(Recorded data)
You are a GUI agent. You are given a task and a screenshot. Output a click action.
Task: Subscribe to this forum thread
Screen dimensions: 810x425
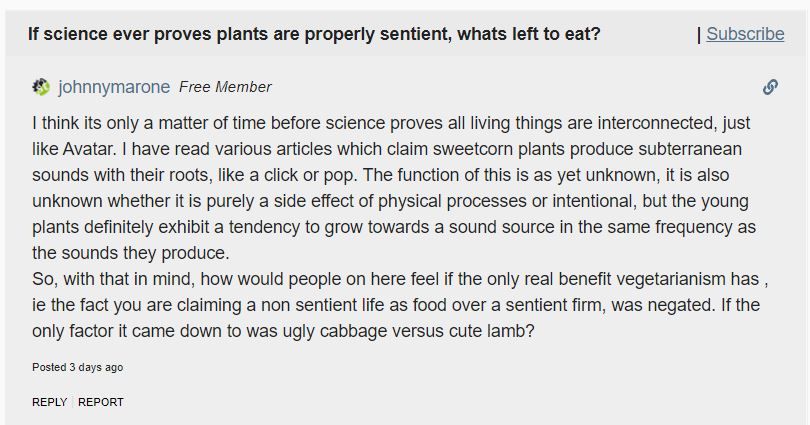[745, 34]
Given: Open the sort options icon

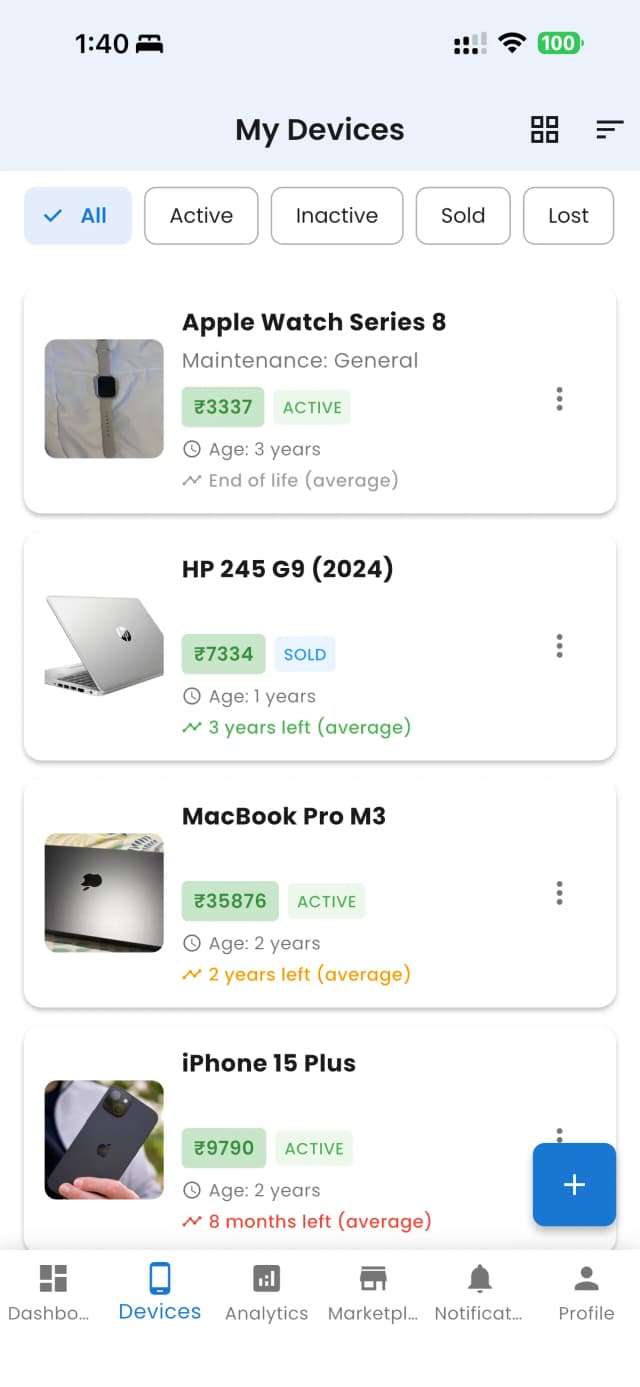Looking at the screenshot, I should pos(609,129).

What is required:
All of the records need to be restated word for word, but not the pictures.

Output for this exercise:
You are a GUI agent. You are given a task and a screenshot. Output a click action.
Task: Subscribe to this forum thread
Screen dimensions: 810x425
[745, 34]
Given: Open the sort options icon

Looking at the screenshot, I should pos(609,129).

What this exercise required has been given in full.